**ABOUT THIS EXERCISE**
In which lines of the data does the string "Instagram" appear? Copy every one.

*-*-*

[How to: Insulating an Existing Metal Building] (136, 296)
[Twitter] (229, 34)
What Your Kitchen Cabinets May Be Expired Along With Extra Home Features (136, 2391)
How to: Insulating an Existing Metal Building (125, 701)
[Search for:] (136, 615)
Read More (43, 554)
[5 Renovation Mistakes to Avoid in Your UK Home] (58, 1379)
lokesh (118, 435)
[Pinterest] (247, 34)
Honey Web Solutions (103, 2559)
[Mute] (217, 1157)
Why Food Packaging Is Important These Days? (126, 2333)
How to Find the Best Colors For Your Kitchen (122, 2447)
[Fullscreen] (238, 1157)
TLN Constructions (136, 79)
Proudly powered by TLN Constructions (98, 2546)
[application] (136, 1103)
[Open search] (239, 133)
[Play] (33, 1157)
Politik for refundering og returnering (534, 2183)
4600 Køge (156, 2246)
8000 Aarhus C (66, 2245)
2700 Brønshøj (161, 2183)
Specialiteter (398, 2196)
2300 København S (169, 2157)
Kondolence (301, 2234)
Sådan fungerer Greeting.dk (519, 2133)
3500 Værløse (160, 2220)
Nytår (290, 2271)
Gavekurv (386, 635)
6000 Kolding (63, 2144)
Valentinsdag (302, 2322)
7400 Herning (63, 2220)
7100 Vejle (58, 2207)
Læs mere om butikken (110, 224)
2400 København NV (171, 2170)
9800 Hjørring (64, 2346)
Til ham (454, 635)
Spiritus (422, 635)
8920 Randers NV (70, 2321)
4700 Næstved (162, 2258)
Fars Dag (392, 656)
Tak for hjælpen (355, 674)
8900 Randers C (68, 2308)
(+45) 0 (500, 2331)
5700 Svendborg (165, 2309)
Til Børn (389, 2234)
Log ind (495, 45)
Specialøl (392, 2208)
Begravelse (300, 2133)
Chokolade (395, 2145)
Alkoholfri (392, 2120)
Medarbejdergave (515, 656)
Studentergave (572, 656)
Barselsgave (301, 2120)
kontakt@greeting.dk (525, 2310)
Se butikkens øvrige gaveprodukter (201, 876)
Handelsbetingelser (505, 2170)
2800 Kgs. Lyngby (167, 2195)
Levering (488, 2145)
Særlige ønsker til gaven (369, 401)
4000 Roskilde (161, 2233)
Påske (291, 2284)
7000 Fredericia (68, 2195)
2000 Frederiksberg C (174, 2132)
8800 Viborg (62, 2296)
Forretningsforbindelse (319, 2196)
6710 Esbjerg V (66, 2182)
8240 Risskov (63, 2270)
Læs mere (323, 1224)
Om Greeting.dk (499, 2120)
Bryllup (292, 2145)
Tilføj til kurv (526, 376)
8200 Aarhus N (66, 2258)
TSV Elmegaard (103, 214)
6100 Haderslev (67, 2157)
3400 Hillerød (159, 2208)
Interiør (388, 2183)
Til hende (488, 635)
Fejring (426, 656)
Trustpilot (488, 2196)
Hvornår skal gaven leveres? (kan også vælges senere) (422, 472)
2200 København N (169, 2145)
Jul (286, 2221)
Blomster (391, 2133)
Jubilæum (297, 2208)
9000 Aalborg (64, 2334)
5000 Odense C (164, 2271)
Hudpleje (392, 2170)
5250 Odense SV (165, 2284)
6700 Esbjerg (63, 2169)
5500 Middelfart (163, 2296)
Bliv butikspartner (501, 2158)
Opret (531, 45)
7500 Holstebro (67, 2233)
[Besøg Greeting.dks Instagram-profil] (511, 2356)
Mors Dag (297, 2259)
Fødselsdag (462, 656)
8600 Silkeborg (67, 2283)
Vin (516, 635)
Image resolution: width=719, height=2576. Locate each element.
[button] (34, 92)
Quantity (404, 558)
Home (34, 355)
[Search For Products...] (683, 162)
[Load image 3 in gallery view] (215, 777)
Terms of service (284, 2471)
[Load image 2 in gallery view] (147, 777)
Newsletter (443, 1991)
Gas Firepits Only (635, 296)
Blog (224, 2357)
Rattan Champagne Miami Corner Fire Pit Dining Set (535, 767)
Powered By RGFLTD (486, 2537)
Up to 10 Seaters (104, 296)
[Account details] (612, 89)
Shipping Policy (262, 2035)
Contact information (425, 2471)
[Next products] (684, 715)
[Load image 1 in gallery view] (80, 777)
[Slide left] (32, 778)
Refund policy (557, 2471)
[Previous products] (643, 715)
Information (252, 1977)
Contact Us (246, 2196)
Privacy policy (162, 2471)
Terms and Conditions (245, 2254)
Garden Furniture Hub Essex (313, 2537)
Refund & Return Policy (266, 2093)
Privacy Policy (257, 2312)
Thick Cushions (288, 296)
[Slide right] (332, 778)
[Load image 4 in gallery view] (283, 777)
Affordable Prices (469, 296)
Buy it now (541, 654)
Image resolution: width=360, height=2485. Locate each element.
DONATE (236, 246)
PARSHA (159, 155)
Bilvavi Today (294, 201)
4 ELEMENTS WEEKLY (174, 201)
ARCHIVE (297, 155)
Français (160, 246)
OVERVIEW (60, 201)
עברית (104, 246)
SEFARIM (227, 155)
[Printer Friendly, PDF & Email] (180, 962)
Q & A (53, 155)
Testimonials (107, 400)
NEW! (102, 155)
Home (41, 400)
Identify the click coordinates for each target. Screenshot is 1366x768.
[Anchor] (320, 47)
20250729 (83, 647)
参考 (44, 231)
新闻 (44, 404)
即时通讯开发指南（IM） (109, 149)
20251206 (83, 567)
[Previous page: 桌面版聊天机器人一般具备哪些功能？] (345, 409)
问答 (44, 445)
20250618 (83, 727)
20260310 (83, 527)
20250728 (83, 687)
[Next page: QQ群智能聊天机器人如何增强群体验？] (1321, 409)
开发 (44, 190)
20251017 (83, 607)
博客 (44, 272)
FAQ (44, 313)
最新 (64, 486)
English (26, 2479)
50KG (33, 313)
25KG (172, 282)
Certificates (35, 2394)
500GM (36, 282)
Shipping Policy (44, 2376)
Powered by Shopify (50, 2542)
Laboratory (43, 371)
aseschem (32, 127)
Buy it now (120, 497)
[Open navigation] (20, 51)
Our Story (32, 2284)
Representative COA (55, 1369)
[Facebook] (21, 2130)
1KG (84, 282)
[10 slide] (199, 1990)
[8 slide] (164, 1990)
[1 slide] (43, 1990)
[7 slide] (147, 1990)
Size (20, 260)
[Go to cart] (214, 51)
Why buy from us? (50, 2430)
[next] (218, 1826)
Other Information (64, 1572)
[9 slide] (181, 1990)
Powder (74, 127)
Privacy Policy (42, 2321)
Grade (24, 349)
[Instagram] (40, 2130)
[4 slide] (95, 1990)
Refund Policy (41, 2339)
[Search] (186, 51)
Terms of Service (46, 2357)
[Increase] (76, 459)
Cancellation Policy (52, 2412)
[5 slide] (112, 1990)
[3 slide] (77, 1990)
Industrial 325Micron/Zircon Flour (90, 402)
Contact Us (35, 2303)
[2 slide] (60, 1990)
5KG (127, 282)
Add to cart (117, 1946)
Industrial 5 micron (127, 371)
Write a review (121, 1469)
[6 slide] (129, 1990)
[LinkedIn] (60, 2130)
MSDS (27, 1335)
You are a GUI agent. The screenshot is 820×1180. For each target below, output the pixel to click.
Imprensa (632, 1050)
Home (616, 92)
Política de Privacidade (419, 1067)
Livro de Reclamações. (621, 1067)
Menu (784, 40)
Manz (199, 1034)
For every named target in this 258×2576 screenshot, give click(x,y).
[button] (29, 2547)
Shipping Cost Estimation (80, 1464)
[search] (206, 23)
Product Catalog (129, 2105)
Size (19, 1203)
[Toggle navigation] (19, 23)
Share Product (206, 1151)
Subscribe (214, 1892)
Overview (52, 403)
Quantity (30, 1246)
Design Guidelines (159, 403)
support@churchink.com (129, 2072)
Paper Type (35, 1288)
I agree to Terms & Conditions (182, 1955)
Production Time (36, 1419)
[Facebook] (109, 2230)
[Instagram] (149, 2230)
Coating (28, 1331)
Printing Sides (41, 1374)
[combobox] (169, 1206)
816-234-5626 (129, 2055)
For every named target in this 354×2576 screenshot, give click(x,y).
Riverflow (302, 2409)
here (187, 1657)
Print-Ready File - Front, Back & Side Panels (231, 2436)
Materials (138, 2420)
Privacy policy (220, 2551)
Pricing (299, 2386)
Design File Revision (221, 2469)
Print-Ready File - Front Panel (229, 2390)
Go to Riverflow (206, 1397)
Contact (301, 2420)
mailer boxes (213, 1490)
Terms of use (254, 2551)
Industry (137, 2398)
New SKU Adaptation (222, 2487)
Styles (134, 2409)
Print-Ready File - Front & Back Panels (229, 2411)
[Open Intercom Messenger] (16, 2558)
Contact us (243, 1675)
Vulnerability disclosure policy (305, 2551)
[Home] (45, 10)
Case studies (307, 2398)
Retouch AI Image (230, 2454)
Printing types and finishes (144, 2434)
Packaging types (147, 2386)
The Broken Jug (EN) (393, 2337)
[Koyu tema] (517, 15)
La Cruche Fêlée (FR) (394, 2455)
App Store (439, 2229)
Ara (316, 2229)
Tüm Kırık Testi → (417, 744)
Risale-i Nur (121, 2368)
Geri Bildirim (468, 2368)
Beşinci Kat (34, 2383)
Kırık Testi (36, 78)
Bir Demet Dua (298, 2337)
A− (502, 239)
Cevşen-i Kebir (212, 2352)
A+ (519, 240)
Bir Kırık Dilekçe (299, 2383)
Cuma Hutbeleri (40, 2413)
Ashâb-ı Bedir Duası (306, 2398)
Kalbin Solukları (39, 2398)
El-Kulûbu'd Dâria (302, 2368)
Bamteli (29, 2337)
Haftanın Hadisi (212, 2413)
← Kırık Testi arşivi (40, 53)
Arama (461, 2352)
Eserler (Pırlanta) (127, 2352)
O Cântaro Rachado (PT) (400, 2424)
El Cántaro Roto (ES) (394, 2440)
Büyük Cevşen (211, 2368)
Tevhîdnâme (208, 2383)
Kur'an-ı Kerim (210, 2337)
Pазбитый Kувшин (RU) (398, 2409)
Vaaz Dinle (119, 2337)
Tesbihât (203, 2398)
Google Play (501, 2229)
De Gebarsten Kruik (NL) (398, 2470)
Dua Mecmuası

*-*-*

**SOLUTION FOR THIS TASK**
[Besøg Greeting.dks Instagram-profil] (511, 2356)
[Instagram] (40, 2130)
[Instagram] (149, 2230)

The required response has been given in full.